The United Nations Climate Change Katowice Committee on Impacts (KCI) has highlighted the potential for climate policies to empower vulnerable populations, while also warning of unintended consequences without an inclusive approach.

According to the report published by the UNFCCC Katowice Committee of Experts on the Impacts of the Implementation of Response Measures (KCI), people in vulnerable situations are often marginalised during the planning and implementation of climate policies.

This lack of participation can lead to policies that have negative and unintended impacts on vulnerable groups.

“Across all selected mitigation policies and for all identified groups of people in vulnerable situations, there are various positive and negative impacts and co-benefits of the implementation of response measures on them, yet there is general agreement in the literature that response measures exacerbate these groups’ vulnerability,” the report reads.

“People in vulnerable situations are consistently marginalised in the process of planning and implementing response measures. Among the groups of people in vulnerable situations identified, women and the poor are the groups most examined in assessments of response measures.”

The report notes that while some mitigation policies, such as those promoting cleaner energy sources, have the potential to reduce women’s fuel-gathering activities and domestic burden, others may have adverse effects, like limiting women’s land tenure rights or their ability to participate in the workforce.

Similarly, local communities and indigenous peoples can be negatively impacted by renewable energy projects that disrupt their traditional practices or displace them from their land.

However, these communities can also benefit from renewable energy projects that provide access to clean energy and create economic opportunities.

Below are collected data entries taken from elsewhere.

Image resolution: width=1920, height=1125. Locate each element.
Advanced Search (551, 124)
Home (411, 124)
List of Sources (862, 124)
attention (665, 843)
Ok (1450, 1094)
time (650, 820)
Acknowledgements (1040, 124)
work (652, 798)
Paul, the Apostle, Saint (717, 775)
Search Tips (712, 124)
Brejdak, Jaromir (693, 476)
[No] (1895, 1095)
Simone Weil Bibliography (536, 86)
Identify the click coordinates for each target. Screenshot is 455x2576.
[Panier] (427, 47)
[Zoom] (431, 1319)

The report emphasises the need for a more inclusive approach to climate policy-making. This entails actively engaging people in vulnerable situations throughout the design and implementation of climate policies.

Stakeholder engagement at the national level and beyond is crucial to understanding the potential impacts on these groups.

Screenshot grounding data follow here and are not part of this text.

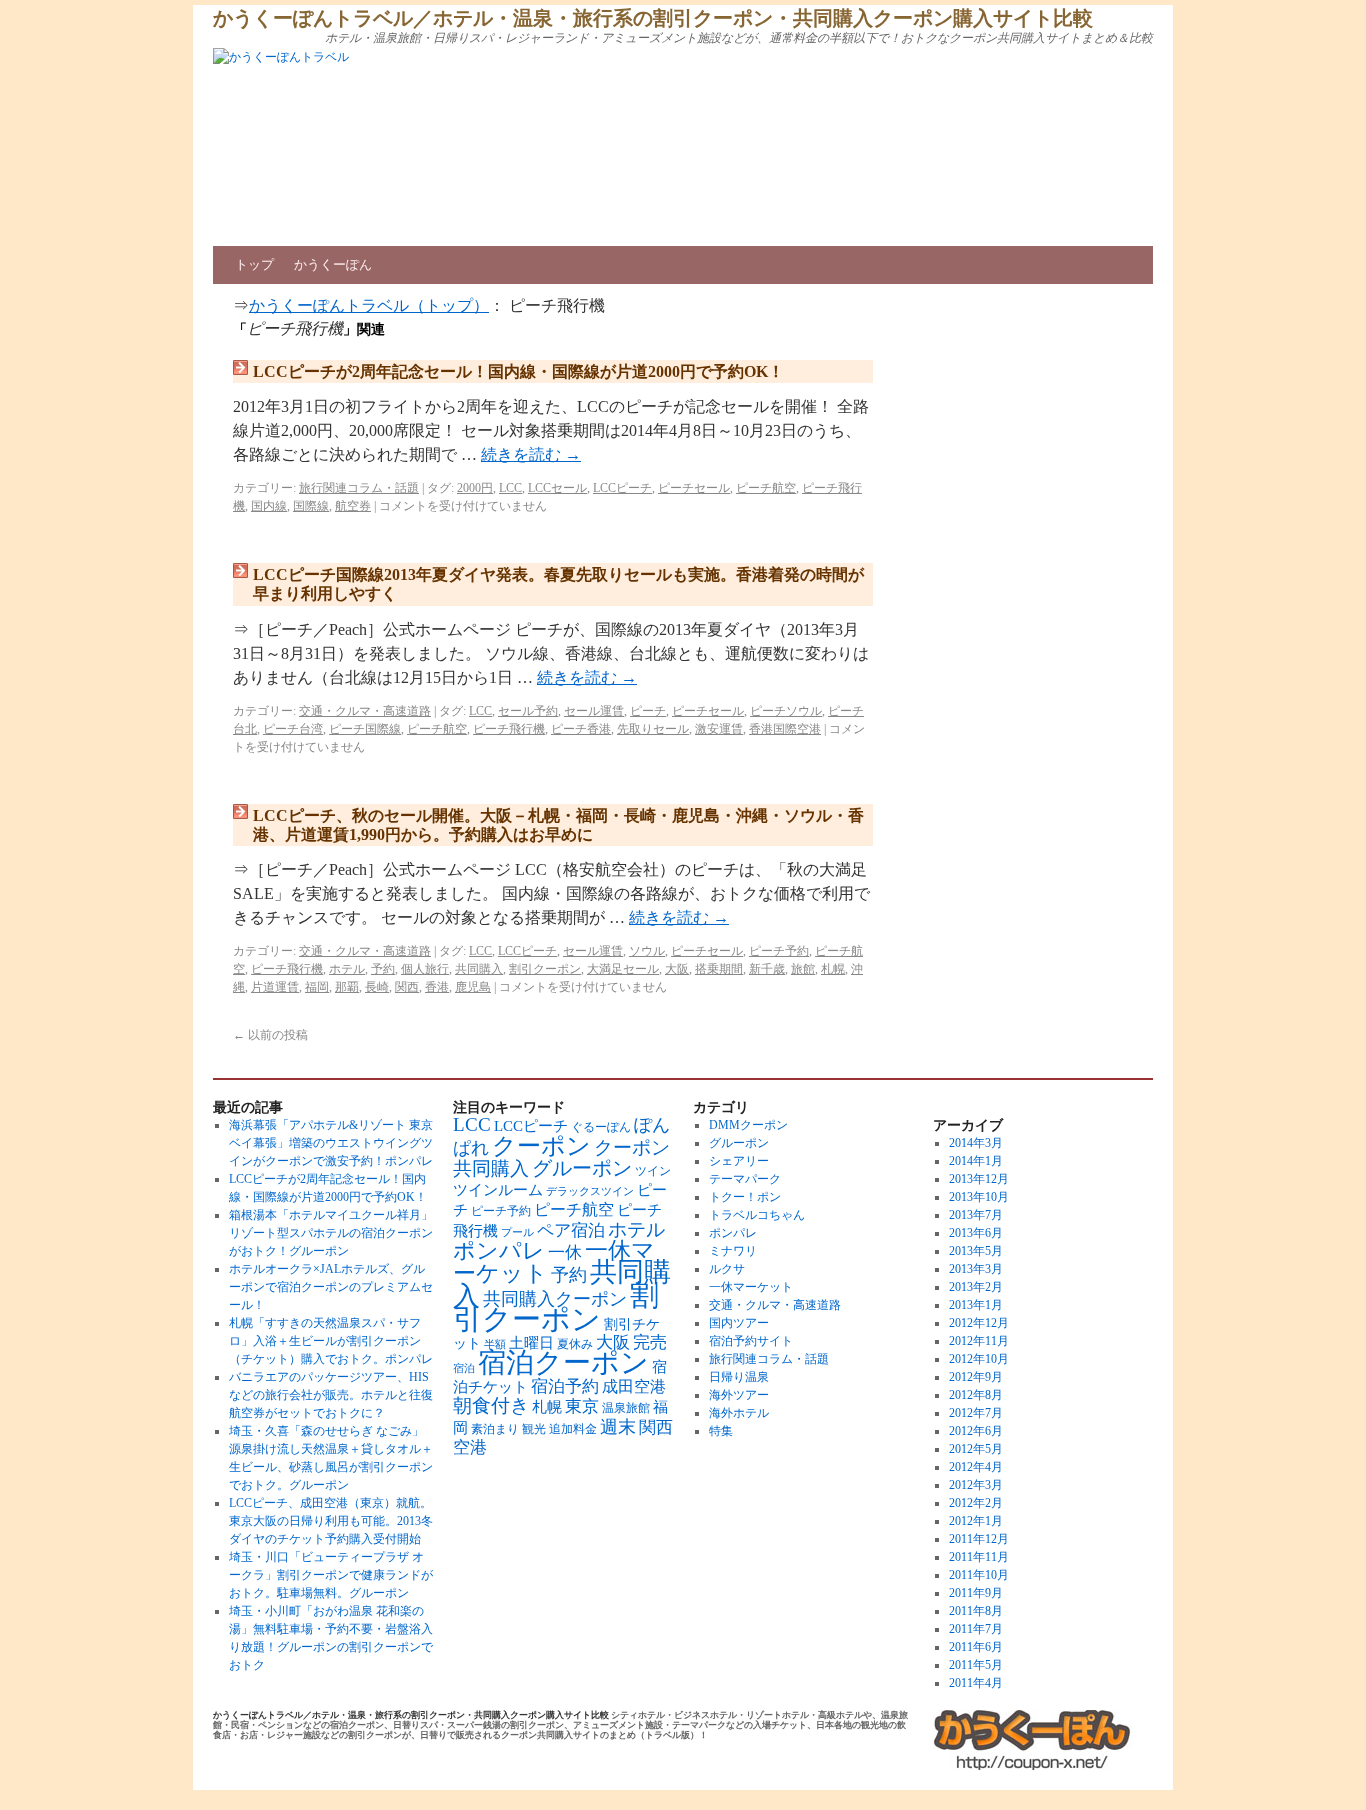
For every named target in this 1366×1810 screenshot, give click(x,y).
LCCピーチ (622, 488)
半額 (495, 1344)
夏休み (575, 1344)
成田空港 (634, 1386)
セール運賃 (594, 711)
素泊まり (495, 1429)
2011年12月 (979, 1539)
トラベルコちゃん (757, 1215)
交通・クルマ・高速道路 (365, 711)
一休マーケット (751, 1287)
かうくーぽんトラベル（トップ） (369, 305)
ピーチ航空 (766, 488)
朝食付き (491, 1405)
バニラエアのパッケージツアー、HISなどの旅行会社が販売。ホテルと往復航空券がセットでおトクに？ (331, 1395)
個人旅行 (425, 969)
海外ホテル (739, 1413)
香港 (437, 987)
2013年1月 (976, 1305)
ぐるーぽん (601, 1127)
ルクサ (727, 1269)
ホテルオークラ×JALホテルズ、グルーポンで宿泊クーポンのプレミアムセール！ (331, 1287)
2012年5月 (976, 1449)
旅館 (803, 969)
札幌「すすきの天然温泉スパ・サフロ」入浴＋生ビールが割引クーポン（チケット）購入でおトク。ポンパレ (331, 1341)
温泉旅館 (626, 1408)
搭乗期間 (719, 969)
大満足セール (623, 969)
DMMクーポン (748, 1125)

The report examines how policies like carbon trading, energy efficiency, and renewable energy adoption can create opportunities for women, local communities, indigenous peoples, and others often disproportionately affected by climate change.

However, the report also identifies risks, such as limitations on land rights or displacement due to renewable energy projects.

The report also calls for further research to better quantify the impacts of climate policies on vulnerable populations. This research is essential for designing policies that minimise negative impacts and maximise positive ones.

The report concludes that by integrating a human rights-based approach into climate action, a more sustainable future can be built for everyone.

Established in 2018, the KCI is a constituted body that supports work to assess the impact of mitigation policies, programmes and actions taken to combat climate change by Parties under the Convention, the Kyoto Protocol and the Paris Agreement.